Testamentary Trusts are trusts that are established by your Will and are created upon your death. They are generally funded by assets of the Estate or from the proceeds of insurance policies and superannuation, if these are paid into the estate.

Testamentary Trusts, like regular trusts, can either be fixed or non-fixed. Fixed trusts specify which income and or capital each beneficiary receives. Non-fixed trusts or Discretionary Trusts allow the trustee discretion as to what each beneficiary receives. In some circumstances, the law will set up a Testamentary Trust when beneficiaries are unable to hold or deal with property in their own name i.e. in the case of minor beneficiaries (young children under 18).

A trust must ‘vest’ (distribute the trust assets) within 80 years from the date of death of the Testator. It is possible to create a vesting date that is linked to the death of a person such as a beneficiary or some other event.

The benefits of Testamentary Trusts include:

  • The ability to protect assets from potential creditors and unforeseen relationship breakdowns. For example, should your spouse or child form a relationship in the future which breaks down over time, if you have left assets to them in the form of a trust, the partner cannot directly access these assets. An inheritance held within a Testamentary Trust is less likely to be the subject of a Family Court order in the case of a marriage breakup. It may be regarded as a financial resource and have some effect on the terms of a property settlement but this is a preferable outcome to the property being at the disposal of a Family Court order.

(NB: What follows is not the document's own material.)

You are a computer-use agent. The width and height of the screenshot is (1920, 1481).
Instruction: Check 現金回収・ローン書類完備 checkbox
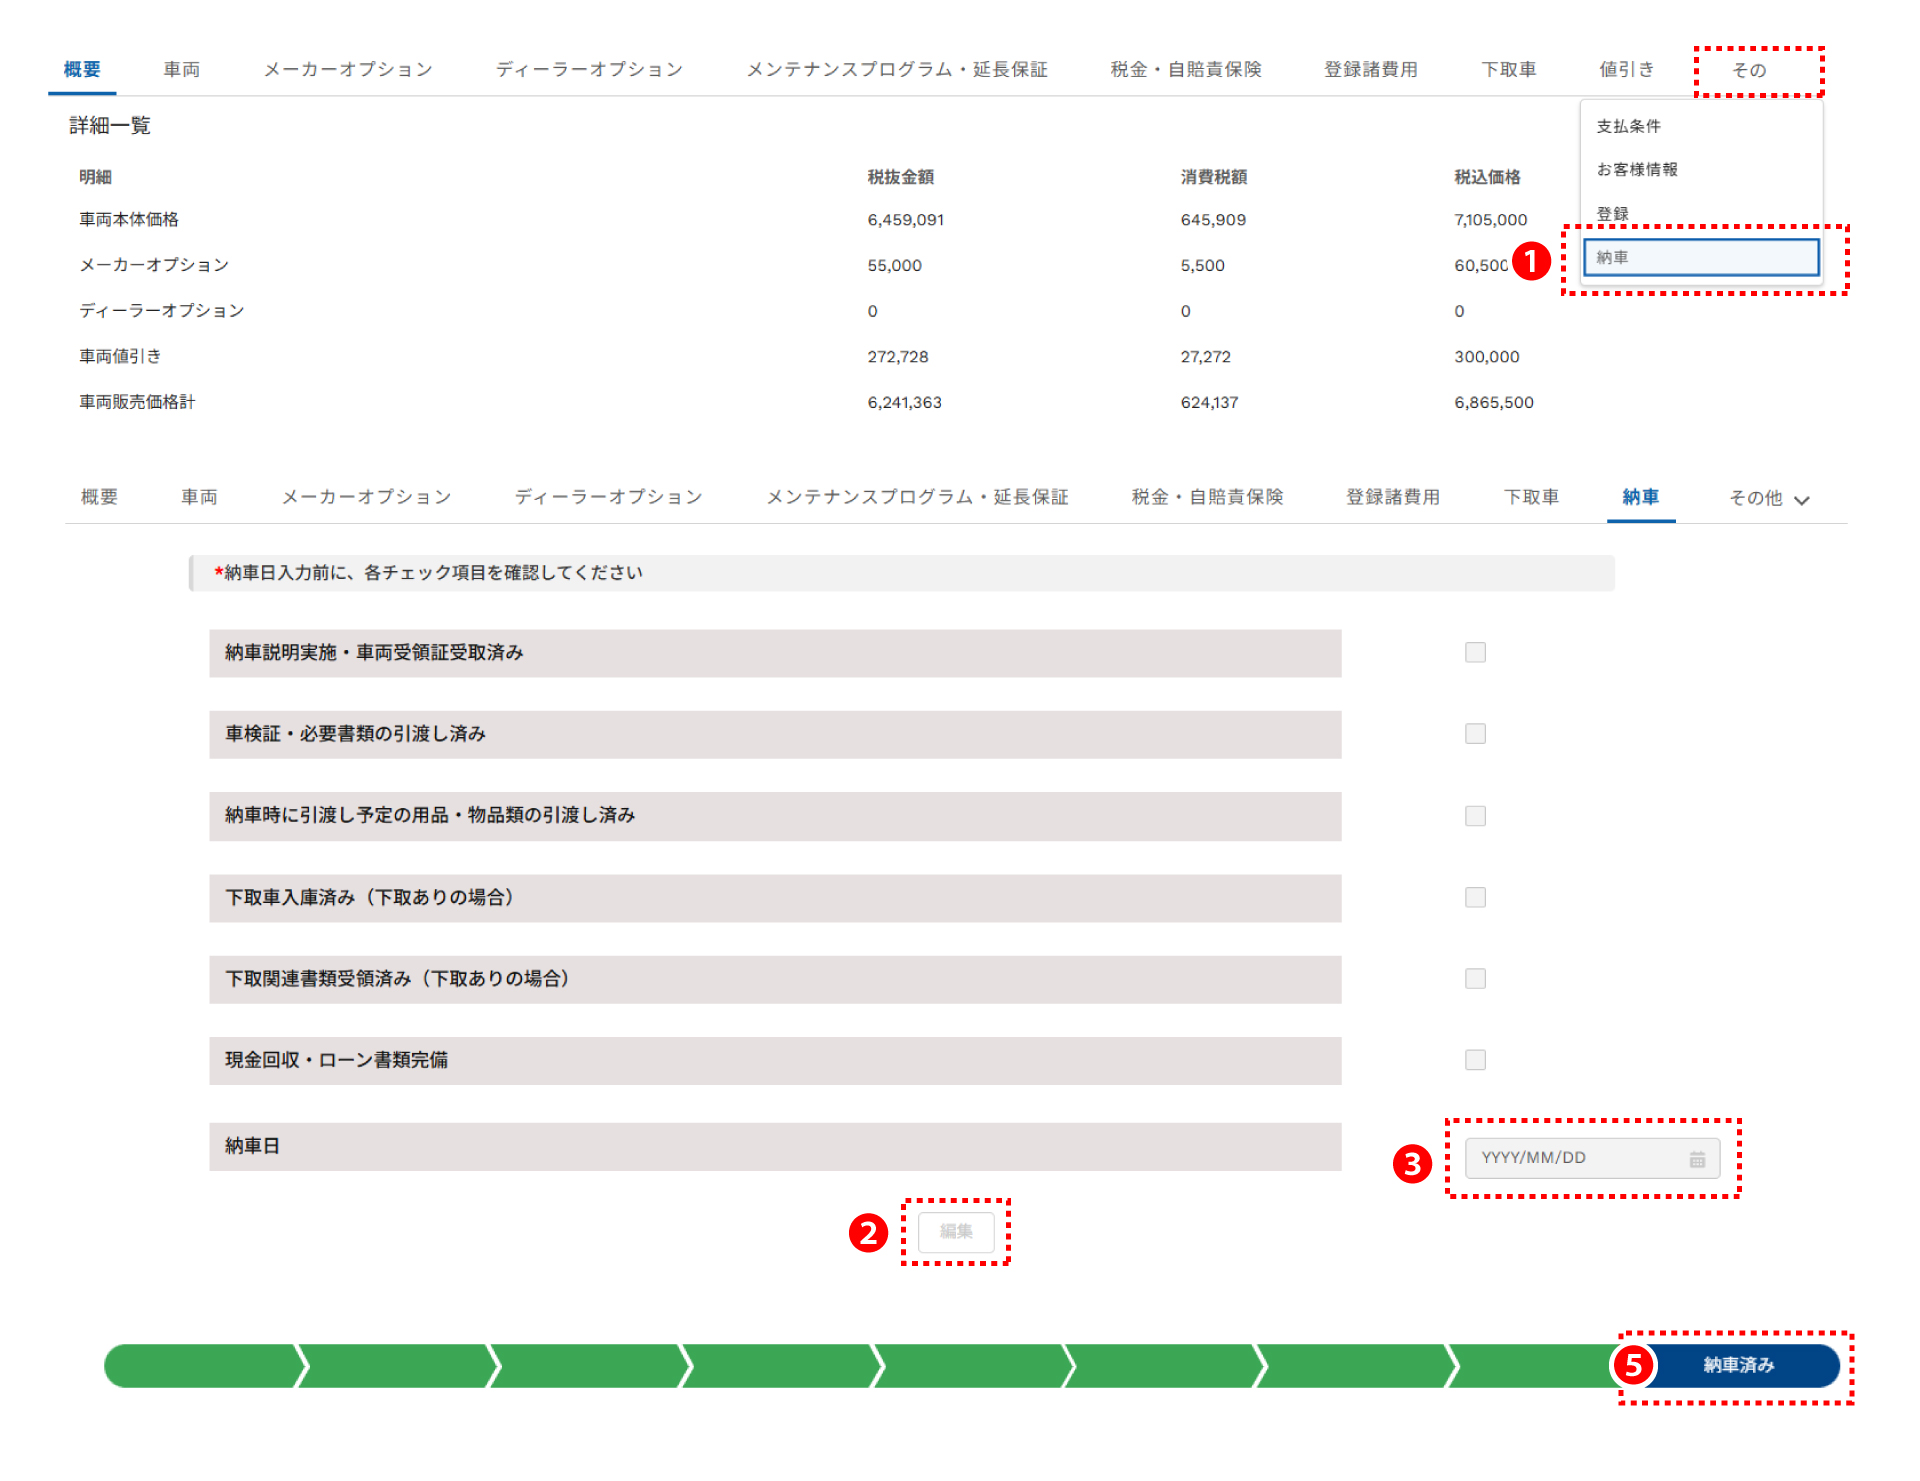coord(1475,1060)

  • The ability to share the assets with family members with reduced transfer costs and ease of access.• Income tax minimisation, particularly for minor children who are taxed at adult rates. The trustee of a non-fixed trust is able to stream the income to beneficiaries.

  • The trust is able to earn investment and business income.

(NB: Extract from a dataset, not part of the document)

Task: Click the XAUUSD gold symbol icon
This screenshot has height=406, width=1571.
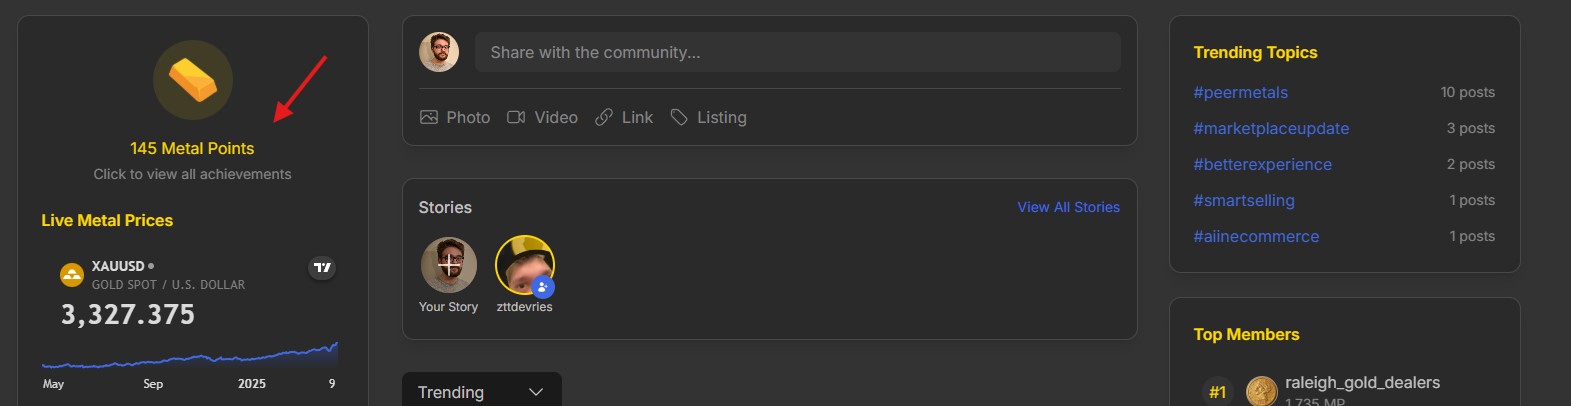Action: (x=72, y=274)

  • Flexibility: crisis provisions can be included in the Will to trigger alternatives where a beneficiary becomes incapacitated, bankrupt or experiences family breakdown.

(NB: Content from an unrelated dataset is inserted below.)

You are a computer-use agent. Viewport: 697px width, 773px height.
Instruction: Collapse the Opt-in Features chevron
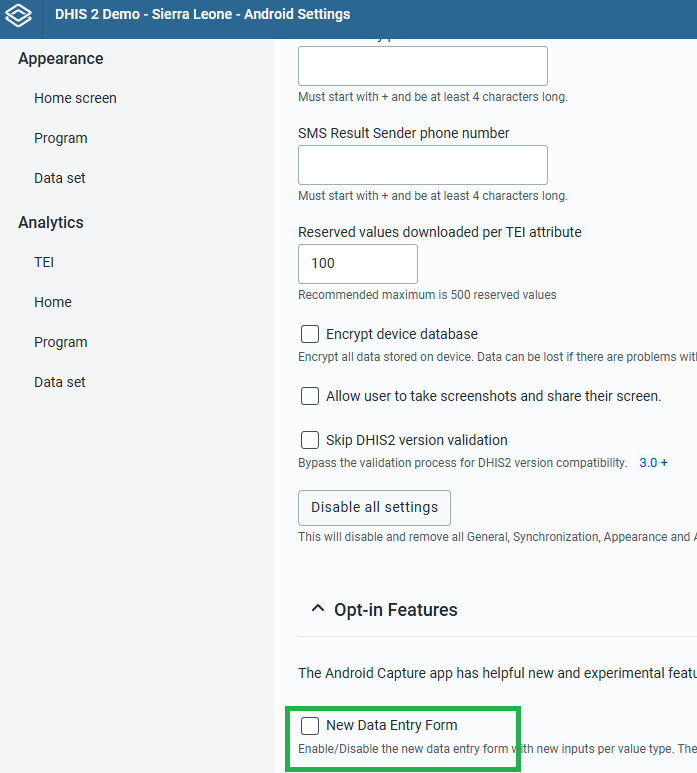click(318, 609)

  • The ability to allow you to ‘rule from the grave’ by setting guidelines, such as age, education for children and grandchildren, income streams versus lump sums for spendthrift individuals etc.

  • Releasing certain beneficiaries from asset management responsibilities (For example, minors, the elderly, the incapacitated or the financially unsophisticated or gullible). The flexibility of a Testamentary Trust, especially if combined with a Memorandum of Wishes as to how the Trust should be administered, may be an appropriate arrangement.

  • The trustee has total flexibility to invest in whatever assets they wish (subject to the Trust Deed) and can draw on capital or income at any time.


Your adviser can assist in recommendations for your estate plan. However, it is important that you follow through and put the required legal documents in place with a solicitor.


^ Tenants in common each have legal ownership of a designated portion of an asset. Upon death, each person’s share of the asset is dealt with in accordance with their Will.

*Joint tenants own an asset mutually. This means that upon the death of one of the joint tenants, the other would automatically become the owner of the entire portion of the asset as if they had owned the entire asset from inception.


Factual Information Disclaimer


This information has been provided as factual information only. We have not considered your personal financial circumstances, needs or objectives.


Whilst all care has been taken in the preparation of this material, it is based on our understanding of current regulatory requirements and laws at the publication date. As these laws are subject to change you should speak with an authorised adviser or relevant professional for the most up-to-date information. Any case studies, graphs or examples are for illustrative purposes only and are based on specific assumptions and calculations. Past performance is not an indication of future performance.